Source information.
----------
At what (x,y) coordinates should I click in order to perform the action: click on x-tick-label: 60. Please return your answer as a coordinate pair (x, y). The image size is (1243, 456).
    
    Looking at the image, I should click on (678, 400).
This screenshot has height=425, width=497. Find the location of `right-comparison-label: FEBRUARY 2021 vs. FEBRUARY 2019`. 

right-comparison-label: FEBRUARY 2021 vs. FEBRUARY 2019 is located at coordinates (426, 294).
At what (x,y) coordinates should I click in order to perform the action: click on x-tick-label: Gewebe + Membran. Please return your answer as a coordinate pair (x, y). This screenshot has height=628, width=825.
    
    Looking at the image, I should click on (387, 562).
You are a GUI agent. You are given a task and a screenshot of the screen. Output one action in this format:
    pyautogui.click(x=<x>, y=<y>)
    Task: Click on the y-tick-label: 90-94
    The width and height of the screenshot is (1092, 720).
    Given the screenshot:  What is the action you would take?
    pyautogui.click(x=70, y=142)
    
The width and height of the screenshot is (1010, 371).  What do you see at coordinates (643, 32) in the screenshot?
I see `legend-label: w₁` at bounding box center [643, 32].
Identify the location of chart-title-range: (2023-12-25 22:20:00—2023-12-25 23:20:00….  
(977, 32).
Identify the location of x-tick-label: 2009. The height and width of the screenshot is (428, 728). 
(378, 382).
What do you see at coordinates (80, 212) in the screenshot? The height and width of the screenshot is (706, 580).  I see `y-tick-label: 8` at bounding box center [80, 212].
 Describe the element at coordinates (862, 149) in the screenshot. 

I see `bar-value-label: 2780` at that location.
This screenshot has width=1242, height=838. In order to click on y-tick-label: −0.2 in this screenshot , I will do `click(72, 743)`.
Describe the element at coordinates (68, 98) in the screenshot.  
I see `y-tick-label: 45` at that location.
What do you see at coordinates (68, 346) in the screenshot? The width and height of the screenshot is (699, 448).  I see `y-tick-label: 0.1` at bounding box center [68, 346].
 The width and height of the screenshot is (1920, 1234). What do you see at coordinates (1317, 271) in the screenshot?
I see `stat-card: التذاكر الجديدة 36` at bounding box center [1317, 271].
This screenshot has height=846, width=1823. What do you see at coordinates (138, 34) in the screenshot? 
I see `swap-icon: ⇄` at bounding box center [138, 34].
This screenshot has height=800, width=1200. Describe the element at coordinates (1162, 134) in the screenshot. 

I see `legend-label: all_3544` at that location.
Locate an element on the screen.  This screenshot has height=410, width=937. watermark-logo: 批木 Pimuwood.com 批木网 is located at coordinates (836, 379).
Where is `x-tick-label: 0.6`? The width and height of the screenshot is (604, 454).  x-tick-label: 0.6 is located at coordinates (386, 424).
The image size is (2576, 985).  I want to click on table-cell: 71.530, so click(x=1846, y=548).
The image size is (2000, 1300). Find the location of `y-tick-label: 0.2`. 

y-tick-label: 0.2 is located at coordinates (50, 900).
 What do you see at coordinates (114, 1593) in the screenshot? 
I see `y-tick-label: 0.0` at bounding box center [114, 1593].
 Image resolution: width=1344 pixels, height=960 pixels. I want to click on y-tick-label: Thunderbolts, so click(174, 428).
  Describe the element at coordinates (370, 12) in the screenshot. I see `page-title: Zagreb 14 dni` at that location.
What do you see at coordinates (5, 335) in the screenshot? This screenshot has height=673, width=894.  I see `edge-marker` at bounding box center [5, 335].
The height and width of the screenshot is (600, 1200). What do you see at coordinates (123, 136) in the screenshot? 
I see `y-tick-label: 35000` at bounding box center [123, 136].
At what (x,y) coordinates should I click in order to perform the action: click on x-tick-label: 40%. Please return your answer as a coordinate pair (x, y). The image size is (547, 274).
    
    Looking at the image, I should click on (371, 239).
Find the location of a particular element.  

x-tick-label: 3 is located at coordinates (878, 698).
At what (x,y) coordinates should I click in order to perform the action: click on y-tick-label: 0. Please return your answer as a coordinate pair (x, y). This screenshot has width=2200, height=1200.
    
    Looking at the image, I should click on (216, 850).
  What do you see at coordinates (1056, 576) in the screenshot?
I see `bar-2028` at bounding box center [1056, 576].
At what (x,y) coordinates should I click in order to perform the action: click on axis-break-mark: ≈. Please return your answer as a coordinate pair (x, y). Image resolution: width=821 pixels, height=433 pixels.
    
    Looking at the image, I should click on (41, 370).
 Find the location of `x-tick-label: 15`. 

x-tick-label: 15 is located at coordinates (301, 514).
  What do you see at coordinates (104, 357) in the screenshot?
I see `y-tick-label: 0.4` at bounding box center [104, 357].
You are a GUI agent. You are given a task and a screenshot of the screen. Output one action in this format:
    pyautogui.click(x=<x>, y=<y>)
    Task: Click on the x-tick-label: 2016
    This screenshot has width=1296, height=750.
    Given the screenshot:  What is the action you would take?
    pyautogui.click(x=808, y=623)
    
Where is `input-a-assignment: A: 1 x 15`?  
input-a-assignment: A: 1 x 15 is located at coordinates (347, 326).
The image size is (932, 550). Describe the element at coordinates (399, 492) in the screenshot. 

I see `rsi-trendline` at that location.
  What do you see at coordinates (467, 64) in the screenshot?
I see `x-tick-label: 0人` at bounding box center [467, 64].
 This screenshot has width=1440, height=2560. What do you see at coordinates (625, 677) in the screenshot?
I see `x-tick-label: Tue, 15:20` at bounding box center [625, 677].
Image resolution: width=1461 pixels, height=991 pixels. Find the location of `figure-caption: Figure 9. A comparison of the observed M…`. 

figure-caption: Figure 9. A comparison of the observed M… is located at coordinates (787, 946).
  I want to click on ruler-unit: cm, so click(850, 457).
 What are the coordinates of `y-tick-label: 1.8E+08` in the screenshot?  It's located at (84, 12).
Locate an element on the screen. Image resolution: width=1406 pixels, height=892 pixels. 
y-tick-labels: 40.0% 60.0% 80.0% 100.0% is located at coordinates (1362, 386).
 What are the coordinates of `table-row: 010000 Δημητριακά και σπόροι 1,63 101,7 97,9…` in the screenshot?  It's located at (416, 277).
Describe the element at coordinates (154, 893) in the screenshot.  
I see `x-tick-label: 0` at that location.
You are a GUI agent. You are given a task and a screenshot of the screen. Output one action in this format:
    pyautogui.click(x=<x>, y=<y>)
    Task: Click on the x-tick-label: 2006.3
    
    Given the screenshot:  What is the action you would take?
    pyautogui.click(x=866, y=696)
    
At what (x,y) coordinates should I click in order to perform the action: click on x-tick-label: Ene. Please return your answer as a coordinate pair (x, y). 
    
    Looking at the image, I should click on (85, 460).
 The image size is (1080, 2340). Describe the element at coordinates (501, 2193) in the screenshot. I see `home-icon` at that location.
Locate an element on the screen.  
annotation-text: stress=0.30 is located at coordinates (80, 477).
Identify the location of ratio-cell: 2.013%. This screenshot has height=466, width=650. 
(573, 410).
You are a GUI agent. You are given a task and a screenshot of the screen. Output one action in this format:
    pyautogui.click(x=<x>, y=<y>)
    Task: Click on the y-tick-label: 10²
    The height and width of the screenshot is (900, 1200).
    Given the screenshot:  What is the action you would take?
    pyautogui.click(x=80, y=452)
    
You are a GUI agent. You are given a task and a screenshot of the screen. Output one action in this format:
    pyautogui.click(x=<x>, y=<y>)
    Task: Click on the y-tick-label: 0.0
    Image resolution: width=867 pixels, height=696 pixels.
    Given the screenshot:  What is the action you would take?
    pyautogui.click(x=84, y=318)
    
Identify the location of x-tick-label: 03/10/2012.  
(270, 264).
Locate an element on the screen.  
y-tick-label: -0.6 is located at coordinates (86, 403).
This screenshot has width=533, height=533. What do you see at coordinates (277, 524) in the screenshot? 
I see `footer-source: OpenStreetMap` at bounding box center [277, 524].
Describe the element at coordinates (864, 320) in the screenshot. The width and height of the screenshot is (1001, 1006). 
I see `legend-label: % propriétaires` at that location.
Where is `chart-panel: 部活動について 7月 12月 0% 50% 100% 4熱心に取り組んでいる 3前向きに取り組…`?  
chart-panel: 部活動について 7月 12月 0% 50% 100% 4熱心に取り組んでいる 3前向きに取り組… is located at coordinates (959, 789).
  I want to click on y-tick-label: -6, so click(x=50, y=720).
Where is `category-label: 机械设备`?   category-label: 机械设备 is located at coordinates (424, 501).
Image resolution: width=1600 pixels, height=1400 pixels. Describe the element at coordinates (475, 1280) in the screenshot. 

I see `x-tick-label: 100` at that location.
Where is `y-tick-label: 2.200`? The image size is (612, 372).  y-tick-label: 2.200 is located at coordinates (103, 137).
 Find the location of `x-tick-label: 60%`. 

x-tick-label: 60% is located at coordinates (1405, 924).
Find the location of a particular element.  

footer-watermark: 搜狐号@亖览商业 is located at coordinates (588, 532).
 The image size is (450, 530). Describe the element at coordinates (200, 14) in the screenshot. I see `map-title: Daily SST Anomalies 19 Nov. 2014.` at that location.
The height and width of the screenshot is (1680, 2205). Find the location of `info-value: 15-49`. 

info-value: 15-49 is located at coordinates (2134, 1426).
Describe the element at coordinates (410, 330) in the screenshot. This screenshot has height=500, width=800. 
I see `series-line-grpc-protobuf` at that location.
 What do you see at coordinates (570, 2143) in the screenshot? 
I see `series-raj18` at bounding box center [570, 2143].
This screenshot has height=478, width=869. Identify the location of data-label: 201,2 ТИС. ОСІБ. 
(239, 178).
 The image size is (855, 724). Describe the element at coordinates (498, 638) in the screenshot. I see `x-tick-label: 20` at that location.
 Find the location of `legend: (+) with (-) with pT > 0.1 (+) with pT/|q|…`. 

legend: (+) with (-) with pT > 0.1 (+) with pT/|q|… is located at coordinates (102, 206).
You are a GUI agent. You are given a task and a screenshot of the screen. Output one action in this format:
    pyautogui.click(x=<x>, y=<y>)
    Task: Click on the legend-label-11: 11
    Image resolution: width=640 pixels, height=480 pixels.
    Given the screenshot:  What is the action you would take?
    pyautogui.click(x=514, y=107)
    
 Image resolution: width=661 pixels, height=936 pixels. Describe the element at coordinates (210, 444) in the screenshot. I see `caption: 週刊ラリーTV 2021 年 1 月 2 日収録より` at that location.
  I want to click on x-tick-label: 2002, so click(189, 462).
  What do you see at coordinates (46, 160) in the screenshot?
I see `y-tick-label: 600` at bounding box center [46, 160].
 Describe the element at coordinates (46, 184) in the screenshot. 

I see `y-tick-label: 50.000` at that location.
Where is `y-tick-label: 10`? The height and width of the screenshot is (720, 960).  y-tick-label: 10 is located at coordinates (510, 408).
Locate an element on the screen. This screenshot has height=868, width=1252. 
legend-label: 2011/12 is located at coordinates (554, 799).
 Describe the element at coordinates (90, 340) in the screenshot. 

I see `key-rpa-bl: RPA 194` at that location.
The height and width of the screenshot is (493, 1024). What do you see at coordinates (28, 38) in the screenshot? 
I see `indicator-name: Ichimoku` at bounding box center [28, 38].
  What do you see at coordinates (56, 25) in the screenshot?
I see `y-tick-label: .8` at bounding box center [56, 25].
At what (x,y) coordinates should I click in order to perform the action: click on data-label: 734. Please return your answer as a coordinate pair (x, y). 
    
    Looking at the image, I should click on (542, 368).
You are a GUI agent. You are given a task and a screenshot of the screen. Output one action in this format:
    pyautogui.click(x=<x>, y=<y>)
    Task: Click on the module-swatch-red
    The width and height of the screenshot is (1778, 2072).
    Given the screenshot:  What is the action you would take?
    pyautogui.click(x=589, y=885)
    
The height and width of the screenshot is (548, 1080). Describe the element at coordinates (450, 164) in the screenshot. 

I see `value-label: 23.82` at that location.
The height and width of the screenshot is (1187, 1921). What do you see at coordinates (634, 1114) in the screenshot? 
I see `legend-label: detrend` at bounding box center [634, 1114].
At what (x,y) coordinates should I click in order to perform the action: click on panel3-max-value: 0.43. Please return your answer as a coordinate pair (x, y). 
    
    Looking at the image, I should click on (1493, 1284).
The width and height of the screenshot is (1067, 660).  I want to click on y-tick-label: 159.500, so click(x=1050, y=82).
----------
Copy the material unchanged, from the line with "Locate an element on the screen. Image" up to and including the line with "The image size is (1080, 2340).".

Locate an element on the screen. Image resolution: width=1406 pixels, height=892 pixels. 
y-tick-labels: 40.0% 60.0% 80.0% 100.0% is located at coordinates (1362, 386).
 What are the coordinates of `table-row: 010000 Δημητριακά και σπόροι 1,63 101,7 97,9…` in the screenshot?  It's located at (416, 277).
Describe the element at coordinates (154, 893) in the screenshot.  
I see `x-tick-label: 0` at that location.
You are a GUI agent. You are given a task and a screenshot of the screen. Output one action in this format:
    pyautogui.click(x=<x>, y=<y>)
    Task: Click on the x-tick-label: 2006.3
    
    Given the screenshot:  What is the action you would take?
    pyautogui.click(x=866, y=696)
    
At what (x,y) coordinates should I click in order to perform the action: click on x-tick-label: Ene. Please return your answer as a coordinate pair (x, y). 
    
    Looking at the image, I should click on (85, 460).
 The image size is (1080, 2340). Describe the element at coordinates (501, 2193) in the screenshot. I see `home-icon` at that location.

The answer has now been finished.